(Pixel coordinate grounding data)

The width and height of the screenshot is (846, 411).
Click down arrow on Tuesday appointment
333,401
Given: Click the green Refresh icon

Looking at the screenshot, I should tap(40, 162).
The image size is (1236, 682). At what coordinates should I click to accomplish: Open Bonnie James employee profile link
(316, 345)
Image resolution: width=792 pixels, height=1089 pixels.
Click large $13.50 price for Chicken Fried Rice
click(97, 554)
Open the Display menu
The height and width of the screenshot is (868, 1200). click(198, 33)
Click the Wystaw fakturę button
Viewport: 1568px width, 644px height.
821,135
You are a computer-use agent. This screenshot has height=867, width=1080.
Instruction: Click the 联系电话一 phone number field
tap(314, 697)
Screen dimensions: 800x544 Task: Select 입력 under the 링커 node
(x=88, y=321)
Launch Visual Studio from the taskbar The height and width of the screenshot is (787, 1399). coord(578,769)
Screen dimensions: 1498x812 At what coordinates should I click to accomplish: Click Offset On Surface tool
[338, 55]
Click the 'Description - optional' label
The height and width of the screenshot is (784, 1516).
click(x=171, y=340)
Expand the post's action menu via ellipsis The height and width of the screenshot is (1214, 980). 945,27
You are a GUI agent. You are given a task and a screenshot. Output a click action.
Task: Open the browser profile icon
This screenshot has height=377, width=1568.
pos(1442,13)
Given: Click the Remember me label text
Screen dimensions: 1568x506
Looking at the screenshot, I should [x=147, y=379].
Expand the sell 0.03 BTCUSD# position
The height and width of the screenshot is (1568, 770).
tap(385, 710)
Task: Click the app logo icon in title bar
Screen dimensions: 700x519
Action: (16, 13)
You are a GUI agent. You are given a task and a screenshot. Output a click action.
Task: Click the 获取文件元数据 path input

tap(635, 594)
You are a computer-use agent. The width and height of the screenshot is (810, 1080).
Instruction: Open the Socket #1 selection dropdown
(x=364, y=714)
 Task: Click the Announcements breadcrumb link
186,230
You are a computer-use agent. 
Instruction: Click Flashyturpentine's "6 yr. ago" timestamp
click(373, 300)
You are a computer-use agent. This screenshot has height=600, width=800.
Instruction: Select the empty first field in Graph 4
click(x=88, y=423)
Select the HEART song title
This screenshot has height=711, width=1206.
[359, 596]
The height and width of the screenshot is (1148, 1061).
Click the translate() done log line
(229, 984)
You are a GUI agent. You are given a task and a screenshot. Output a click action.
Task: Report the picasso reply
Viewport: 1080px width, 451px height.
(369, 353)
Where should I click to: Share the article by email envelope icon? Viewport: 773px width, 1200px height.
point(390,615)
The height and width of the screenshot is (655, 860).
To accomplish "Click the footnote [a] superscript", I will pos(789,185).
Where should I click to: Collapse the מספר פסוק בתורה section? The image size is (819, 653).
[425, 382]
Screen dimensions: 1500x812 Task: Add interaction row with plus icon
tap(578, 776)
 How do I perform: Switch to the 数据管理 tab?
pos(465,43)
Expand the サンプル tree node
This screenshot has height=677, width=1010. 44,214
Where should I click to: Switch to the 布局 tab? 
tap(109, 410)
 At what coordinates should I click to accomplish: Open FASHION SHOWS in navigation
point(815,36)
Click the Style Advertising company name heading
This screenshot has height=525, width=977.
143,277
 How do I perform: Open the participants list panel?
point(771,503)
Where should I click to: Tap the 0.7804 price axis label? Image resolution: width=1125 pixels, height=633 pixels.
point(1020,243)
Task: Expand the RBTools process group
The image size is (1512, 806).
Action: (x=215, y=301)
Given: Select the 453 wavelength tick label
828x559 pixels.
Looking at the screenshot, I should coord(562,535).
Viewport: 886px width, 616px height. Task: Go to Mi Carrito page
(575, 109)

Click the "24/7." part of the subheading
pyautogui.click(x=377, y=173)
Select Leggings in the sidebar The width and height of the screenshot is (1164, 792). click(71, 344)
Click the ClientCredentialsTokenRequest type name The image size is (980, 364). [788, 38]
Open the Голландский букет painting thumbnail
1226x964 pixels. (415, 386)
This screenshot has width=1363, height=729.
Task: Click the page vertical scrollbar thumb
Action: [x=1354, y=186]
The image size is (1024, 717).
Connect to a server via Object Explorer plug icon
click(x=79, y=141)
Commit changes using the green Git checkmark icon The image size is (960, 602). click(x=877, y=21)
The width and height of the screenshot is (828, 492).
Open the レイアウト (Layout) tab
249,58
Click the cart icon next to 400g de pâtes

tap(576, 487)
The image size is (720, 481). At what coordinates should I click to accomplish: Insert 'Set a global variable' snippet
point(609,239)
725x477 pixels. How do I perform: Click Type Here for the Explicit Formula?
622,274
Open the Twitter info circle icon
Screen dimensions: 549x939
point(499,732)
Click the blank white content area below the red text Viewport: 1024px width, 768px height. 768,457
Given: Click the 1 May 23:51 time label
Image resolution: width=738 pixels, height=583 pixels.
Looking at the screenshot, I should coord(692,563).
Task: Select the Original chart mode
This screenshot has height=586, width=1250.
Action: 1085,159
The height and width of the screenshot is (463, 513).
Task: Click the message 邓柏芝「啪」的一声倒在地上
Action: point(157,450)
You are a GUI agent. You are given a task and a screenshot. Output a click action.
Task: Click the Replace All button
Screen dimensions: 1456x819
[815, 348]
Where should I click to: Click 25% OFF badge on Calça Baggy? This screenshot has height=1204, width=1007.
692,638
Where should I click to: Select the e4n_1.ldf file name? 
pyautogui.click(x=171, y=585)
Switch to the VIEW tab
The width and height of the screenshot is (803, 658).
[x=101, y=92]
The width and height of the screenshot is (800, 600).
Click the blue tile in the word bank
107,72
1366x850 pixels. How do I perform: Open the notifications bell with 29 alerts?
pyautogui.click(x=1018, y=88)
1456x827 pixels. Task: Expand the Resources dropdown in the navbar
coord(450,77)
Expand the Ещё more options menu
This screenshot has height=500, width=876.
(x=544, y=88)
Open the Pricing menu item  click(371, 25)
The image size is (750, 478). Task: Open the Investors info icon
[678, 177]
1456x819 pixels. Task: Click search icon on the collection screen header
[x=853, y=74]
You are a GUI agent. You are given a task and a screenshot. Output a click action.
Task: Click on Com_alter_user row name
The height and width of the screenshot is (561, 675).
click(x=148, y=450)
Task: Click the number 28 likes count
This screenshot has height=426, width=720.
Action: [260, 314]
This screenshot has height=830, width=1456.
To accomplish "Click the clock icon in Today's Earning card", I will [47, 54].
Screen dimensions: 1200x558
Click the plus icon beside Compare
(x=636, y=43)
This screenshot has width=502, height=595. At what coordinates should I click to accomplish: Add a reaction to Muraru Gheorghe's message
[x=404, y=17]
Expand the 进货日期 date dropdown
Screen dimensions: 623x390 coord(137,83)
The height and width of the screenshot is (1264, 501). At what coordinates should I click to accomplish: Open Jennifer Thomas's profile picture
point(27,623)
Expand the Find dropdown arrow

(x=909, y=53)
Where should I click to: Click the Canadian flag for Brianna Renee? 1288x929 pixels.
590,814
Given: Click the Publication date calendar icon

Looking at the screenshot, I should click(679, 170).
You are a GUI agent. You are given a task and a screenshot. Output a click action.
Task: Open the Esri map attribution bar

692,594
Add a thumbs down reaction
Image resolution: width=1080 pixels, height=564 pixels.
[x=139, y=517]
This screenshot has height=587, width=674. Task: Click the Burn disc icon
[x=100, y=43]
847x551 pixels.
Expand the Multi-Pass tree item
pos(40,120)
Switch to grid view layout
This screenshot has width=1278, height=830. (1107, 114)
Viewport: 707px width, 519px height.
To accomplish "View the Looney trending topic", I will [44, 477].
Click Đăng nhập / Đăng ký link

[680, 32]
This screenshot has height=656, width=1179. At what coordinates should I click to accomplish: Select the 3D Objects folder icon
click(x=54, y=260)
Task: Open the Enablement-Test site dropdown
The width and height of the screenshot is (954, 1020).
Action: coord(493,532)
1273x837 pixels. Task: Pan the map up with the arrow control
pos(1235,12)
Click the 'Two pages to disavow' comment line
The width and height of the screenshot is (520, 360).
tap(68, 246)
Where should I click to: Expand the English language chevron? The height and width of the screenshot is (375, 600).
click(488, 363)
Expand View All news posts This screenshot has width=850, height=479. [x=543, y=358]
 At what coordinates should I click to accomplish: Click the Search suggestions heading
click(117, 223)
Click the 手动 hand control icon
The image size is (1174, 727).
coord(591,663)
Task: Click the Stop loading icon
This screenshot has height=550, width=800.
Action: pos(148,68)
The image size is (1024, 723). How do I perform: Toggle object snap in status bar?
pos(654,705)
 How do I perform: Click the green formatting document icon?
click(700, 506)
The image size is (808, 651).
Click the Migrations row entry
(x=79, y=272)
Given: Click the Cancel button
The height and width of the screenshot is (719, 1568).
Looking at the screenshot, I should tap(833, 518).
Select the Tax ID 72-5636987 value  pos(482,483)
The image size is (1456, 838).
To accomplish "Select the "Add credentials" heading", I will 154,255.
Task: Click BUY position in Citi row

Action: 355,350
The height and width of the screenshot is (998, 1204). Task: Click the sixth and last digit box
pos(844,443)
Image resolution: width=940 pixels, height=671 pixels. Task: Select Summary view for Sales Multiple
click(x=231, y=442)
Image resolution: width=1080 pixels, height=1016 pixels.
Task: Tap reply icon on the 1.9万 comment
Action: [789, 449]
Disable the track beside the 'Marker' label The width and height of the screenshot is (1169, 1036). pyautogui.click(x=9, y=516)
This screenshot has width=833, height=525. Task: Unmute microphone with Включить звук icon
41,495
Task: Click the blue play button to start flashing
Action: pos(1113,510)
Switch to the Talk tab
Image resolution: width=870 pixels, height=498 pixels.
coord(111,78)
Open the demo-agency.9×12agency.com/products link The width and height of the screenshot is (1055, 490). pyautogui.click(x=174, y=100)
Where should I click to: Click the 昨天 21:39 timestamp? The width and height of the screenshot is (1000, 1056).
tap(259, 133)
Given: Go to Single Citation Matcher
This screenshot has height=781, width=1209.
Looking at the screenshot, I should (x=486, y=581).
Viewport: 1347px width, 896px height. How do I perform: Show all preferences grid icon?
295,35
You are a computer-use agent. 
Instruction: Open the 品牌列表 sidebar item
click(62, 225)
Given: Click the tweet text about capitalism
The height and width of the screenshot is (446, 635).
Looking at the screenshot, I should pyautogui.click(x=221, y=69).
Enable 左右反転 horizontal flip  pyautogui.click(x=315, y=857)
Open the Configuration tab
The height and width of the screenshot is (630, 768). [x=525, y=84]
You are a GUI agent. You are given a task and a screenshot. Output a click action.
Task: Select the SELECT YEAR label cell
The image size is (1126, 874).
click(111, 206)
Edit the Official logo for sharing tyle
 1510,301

Task to carry out
Please reproduce the lines from the line with "The image size is (720, 481)." to the line with "Given: Click the 1 May 23:51 time label", both ends included, exactly as they appear above.

Response box
The image size is (720, 481). At what coordinates should I click to accomplish: Insert 'Set a global variable' snippet
point(609,239)
725x477 pixels. How do I perform: Click Type Here for the Explicit Formula?
622,274
Open the Twitter info circle icon
Screen dimensions: 549x939
point(499,732)
Click the blank white content area below the red text Viewport: 1024px width, 768px height. 768,457
Given: Click the 1 May 23:51 time label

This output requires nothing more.